Here are the only differences I see for dynamic, 64x64; base is before the patch, experiment includes this - revert+recommit -, https://reviews.llvm.org/rG371412e065a63107d5d79330da6757ff693d91cc, https://reviews.llvm.org/D114171 and the NFCs.
Looks like the change is in the presence of poison:
Another 30-40% regression on a non-public benchmark was root-caused to https://reviews.llvm.org/D114171, so investigating that.
Hmm, I don't see the difference, actually, just changed the order of evaluation and lanes switched, no actual difference in IR. Most probably, the regression is caused by something else, maybe some lowering passes were tweaked for the previous order but not for the current.

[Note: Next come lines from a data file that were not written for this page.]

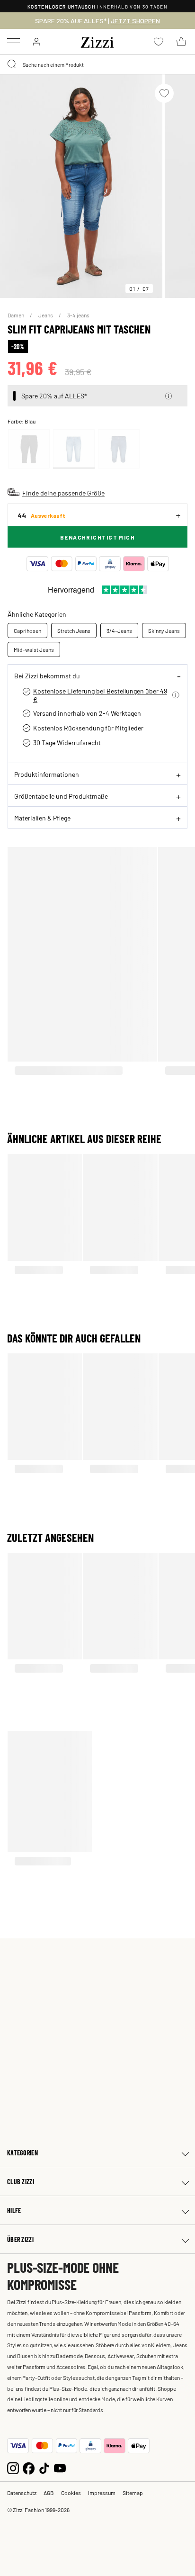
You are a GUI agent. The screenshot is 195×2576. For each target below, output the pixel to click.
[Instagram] (13, 2467)
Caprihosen (27, 630)
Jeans (46, 315)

Following up on the regression I was seeing with https://reviews.llvm.org/D114171, the only meaningful IR change seems to be:
Before the patch (after slp):
%65 = shufflevector <2 x float> %9, <2 x float> poison, <4 x i32> <i32 0, i32 1, i32 undef, i32 undef> %66 = insertelement <4 x float> %65, float %16, i32 2 %67 = insertelement <4 x float> %66, float %15, i32 3 %68 = call <4 x float> @llvm.fabs.v4f32(<4 x float> %67) %69 = fcmp oeq <4 x float> %68, <float 0x7FF0000000000000, float 0x7FF0000000000000, float 0x7FF0000000000000, float 0x7FF0000000000000> %70 = freeze <4 x i1> %69 %71 = call i1 @llvm.vector.reduce.or.v4i1(<4 x i1> %70)
After the patch (after slp)
%65 = shufflevector <2 x float> %9, <2 x float> poison, <4 x i32> <i32 1, i32 0, i32 undef, i32 undef> %66 = shufflevector <4 x float> poison, <4 x float> %65, <4 x i32> <i32 4, i32 5, i32 2, i32 3> %67 = insertelement <4 x float> %66, float %16, i32 2 %68 = insertelement <4 x float> %67, float %15, i32 3 %69 = call <4 x float> @llvm.fabs.v4f32(<4 x float> %68) %70 = fcmp oeq <4 x float> %69, <float 0x7FF0000000000000, float 0x7FF0000000000000, float 0x7FF0000000000000, float 0x7FF0000000000000> %71 = freeze <4 x i1> %70 %72 = call i1 @llvm.vector.reduce.or.v4i1(<4 x i1> %71)
I'm not clear why the order of 0,1 in the shufflevector changed or the purpose of the second shufflevector adding poison on positions that will be overwritten, but the operations that follow seem to not affected by these changes.
Just providing an update, and not digging further into it at this time.
We already have something similar in DAGTypeLegalizer::SplitVecRes_VECTOR_SHUFFLE - do you think we could have a single version of the code some place?